══ Exercise materials ══

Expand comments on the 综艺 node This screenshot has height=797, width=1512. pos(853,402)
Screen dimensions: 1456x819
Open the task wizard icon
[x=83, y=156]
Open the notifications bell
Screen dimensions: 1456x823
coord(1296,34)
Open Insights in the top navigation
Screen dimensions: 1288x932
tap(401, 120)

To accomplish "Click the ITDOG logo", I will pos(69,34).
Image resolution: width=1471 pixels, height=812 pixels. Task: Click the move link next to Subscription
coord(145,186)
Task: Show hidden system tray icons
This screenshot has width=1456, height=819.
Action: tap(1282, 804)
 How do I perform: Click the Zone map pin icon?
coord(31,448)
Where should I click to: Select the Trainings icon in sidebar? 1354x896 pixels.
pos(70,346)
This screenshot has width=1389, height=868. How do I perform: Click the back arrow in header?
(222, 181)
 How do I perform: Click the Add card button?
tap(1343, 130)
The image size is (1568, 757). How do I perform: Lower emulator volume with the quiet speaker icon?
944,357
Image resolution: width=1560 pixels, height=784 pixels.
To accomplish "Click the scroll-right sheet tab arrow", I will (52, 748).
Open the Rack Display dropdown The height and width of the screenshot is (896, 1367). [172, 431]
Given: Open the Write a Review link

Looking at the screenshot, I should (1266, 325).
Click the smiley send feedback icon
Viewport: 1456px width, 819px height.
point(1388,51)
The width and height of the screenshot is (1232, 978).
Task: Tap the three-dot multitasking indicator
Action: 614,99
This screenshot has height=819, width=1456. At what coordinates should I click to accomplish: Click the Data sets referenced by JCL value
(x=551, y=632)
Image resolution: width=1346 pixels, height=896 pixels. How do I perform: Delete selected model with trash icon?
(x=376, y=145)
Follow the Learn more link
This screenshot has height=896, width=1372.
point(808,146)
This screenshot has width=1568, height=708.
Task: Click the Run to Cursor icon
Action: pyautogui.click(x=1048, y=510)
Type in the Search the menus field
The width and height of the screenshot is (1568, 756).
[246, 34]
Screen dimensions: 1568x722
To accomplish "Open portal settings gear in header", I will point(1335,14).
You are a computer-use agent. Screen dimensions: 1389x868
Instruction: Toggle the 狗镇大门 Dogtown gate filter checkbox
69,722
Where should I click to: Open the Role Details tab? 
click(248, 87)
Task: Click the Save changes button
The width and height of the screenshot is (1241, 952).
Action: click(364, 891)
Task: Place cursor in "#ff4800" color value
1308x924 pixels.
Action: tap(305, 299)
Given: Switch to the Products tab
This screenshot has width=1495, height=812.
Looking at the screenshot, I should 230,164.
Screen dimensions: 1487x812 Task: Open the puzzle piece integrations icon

═══

Output the data exactly, so that every line matches the original.

Expand comments on the 综艺 node This screenshot has height=797, width=1512. pos(853,402)
Screen dimensions: 1456x819
Open the task wizard icon
[x=83, y=156]
Open the notifications bell
Screen dimensions: 1456x823
coord(1296,34)
Open Insights in the top navigation
Screen dimensions: 1288x932
tap(401, 120)

To accomplish "Click the ITDOG logo", I will pos(69,34).
Image resolution: width=1471 pixels, height=812 pixels. Task: Click the move link next to Subscription
coord(145,186)
Task: Show hidden system tray icons
This screenshot has width=1456, height=819.
Action: tap(1282, 804)
 How do I perform: Click the Zone map pin icon?
coord(31,448)
Where should I click to: Select the Trainings icon in sidebar? 1354x896 pixels.
pos(70,346)
This screenshot has width=1389, height=868. How do I perform: Click the back arrow in header?
(222, 181)
 How do I perform: Click the Add card button?
tap(1343, 130)
The image size is (1568, 757). How do I perform: Lower emulator volume with the quiet speaker icon?
944,357
Image resolution: width=1560 pixels, height=784 pixels.
To accomplish "Click the scroll-right sheet tab arrow", I will (52, 748).
Open the Rack Display dropdown The height and width of the screenshot is (896, 1367). [172, 431]
Given: Open the Write a Review link

Looking at the screenshot, I should (1266, 325).
Click the smiley send feedback icon
Viewport: 1456px width, 819px height.
point(1388,51)
The width and height of the screenshot is (1232, 978).
Task: Tap the three-dot multitasking indicator
Action: 614,99
This screenshot has height=819, width=1456. At what coordinates should I click to accomplish: Click the Data sets referenced by JCL value
(x=551, y=632)
Image resolution: width=1346 pixels, height=896 pixels. How do I perform: Delete selected model with trash icon?
(x=376, y=145)
Follow the Learn more link
This screenshot has height=896, width=1372.
point(808,146)
This screenshot has width=1568, height=708.
Task: Click the Run to Cursor icon
Action: pyautogui.click(x=1048, y=510)
Type in the Search the menus field
The width and height of the screenshot is (1568, 756).
[246, 34]
Screen dimensions: 1568x722
To accomplish "Open portal settings gear in header", I will point(1335,14).
You are a computer-use agent. Screen dimensions: 1389x868
Instruction: Toggle the 狗镇大门 Dogtown gate filter checkbox
69,722
Where should I click to: Open the Role Details tab? 
click(248, 87)
Task: Click the Save changes button
The width and height of the screenshot is (1241, 952).
Action: click(364, 891)
Task: Place cursor in "#ff4800" color value
1308x924 pixels.
Action: tap(305, 299)
Given: Switch to the Products tab
This screenshot has width=1495, height=812.
Looking at the screenshot, I should 230,164.
Screen dimensions: 1487x812 Task: Open the puzzle piece integrations icon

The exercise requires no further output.